Return the data below exactly, but only from the line containing "Where should I click to: Choose" through the line containing "Task: Select the 16:9 output ratio", with both of those lines included.
STUDY MATERIAL: Begin
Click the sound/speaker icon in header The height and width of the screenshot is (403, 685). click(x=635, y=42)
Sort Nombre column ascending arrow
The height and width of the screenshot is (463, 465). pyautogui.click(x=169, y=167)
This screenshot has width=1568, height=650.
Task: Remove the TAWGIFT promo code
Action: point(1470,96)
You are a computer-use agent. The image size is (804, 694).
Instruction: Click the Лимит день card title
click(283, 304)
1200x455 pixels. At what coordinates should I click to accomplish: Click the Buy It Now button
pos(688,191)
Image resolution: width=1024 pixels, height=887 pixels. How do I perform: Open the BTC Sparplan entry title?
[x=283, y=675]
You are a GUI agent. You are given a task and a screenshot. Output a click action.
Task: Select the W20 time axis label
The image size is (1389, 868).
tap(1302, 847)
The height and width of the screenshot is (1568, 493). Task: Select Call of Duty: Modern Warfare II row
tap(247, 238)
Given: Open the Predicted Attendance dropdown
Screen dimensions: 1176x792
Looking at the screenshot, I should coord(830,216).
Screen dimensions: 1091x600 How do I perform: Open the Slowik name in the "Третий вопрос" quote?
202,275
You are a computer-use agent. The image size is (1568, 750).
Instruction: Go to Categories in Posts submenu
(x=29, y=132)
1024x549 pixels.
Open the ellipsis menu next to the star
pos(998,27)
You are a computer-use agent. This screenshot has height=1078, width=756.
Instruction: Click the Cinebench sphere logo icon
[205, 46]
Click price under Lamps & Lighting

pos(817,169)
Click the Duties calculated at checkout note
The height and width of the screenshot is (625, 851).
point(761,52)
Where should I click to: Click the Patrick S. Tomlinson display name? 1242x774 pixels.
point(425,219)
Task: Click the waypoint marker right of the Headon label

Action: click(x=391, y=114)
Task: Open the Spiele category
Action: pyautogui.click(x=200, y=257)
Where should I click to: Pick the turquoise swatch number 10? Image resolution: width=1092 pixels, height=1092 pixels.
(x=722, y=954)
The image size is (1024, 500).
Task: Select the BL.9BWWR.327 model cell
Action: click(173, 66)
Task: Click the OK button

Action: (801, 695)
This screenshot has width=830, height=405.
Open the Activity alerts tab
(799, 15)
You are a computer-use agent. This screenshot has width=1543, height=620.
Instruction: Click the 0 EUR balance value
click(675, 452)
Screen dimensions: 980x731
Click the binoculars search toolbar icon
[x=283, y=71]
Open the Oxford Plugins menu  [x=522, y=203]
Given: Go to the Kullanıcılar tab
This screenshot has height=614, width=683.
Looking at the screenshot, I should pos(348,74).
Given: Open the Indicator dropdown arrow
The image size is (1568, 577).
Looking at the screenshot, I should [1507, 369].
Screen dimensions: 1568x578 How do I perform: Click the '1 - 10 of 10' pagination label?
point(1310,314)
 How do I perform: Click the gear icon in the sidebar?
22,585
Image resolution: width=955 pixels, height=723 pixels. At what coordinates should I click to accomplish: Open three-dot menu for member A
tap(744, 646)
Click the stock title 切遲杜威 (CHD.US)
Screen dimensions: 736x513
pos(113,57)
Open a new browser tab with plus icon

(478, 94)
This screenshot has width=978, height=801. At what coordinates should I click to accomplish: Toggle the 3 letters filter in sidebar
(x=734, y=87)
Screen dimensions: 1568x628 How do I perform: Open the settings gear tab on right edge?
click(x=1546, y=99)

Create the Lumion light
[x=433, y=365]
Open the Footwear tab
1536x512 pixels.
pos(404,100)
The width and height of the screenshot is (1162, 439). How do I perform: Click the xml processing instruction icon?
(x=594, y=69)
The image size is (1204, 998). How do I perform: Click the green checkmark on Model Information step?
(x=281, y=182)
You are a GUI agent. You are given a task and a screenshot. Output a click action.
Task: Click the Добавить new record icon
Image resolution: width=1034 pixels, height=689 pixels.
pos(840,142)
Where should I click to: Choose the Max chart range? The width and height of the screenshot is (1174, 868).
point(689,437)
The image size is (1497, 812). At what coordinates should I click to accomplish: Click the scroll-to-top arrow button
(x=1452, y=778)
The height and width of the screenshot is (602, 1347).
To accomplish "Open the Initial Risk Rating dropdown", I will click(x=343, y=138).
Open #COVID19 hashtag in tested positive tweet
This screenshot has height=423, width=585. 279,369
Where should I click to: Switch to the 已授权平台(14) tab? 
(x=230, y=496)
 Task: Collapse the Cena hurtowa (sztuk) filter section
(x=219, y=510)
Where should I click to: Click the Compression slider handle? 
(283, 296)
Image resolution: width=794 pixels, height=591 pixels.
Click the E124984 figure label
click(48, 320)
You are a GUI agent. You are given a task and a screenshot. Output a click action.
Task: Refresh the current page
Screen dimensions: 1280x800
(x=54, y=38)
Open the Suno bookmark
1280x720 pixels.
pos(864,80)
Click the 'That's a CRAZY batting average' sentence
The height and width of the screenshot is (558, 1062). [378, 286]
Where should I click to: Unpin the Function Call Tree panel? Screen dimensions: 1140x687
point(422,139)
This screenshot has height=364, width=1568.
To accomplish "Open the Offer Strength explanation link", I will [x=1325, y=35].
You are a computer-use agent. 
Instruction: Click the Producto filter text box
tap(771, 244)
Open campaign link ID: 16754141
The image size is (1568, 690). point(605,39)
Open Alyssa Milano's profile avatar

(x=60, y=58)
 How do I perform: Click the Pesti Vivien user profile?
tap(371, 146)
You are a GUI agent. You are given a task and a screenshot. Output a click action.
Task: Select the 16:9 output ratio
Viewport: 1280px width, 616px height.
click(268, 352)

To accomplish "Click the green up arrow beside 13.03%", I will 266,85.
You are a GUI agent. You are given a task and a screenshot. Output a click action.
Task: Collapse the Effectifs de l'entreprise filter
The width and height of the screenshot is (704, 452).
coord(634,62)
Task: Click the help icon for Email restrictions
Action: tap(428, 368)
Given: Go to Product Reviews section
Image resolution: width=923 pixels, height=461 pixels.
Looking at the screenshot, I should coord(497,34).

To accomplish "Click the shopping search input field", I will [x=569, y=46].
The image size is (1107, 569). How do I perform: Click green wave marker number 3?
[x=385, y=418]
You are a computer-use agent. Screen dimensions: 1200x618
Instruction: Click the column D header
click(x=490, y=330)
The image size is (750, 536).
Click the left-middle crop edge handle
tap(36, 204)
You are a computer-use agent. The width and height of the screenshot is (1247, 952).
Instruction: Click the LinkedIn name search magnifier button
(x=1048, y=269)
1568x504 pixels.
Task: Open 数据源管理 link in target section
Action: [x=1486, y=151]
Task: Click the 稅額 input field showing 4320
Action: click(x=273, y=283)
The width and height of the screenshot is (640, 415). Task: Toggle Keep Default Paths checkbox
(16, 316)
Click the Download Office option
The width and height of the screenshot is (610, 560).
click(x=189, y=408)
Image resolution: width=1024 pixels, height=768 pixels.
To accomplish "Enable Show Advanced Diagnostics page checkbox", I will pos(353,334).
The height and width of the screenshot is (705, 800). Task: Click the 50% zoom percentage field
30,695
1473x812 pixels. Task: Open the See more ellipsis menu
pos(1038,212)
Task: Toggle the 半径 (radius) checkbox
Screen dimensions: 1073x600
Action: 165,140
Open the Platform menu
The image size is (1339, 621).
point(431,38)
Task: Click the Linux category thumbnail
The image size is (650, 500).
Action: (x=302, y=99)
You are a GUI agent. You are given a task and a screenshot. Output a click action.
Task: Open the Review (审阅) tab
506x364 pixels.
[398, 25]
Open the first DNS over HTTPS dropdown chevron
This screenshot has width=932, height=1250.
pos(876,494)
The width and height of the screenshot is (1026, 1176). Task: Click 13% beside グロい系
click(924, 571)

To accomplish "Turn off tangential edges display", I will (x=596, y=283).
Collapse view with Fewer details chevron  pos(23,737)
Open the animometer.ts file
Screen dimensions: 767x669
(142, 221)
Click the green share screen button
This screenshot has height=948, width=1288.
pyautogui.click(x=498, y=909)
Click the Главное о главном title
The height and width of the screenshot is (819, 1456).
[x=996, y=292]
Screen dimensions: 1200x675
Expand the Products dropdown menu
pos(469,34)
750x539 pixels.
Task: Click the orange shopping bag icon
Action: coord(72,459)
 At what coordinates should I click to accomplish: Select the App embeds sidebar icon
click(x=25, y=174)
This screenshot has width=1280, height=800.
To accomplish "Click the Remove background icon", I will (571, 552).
STUDY MATERIAL: End
**SOLUTION:**
Where should I click to: Choose the Max chart range? The width and height of the screenshot is (1174, 868).
point(689,437)
The image size is (1497, 812). At what coordinates should I click to accomplish: Click the scroll-to-top arrow button
(x=1452, y=778)
The height and width of the screenshot is (602, 1347).
To accomplish "Open the Initial Risk Rating dropdown", I will click(x=343, y=138).
Open #COVID19 hashtag in tested positive tweet
This screenshot has height=423, width=585. 279,369
Where should I click to: Switch to the 已授权平台(14) tab? 
(x=230, y=496)
 Task: Collapse the Cena hurtowa (sztuk) filter section
(x=219, y=510)
Where should I click to: Click the Compression slider handle? 
(283, 296)
Image resolution: width=794 pixels, height=591 pixels.
Click the E124984 figure label
click(48, 320)
You are a GUI agent. You are given a task and a screenshot. Output a click action.
Task: Refresh the current page
Screen dimensions: 1280x800
(x=54, y=38)
Open the Suno bookmark
1280x720 pixels.
pos(864,80)
Click the 'That's a CRAZY batting average' sentence
The height and width of the screenshot is (558, 1062). [378, 286]
Where should I click to: Unpin the Function Call Tree panel? Screen dimensions: 1140x687
point(422,139)
This screenshot has height=364, width=1568.
To accomplish "Open the Offer Strength explanation link", I will [x=1325, y=35].
You are a computer-use agent. 
Instruction: Click the Producto filter text box
tap(771, 244)
Open campaign link ID: 16754141
The image size is (1568, 690). point(605,39)
Open Alyssa Milano's profile avatar

(x=60, y=58)
 How do I perform: Click the Pesti Vivien user profile?
tap(371, 146)
You are a GUI agent. You are given a task and a screenshot. Output a click action.
Task: Select the 16:9 output ratio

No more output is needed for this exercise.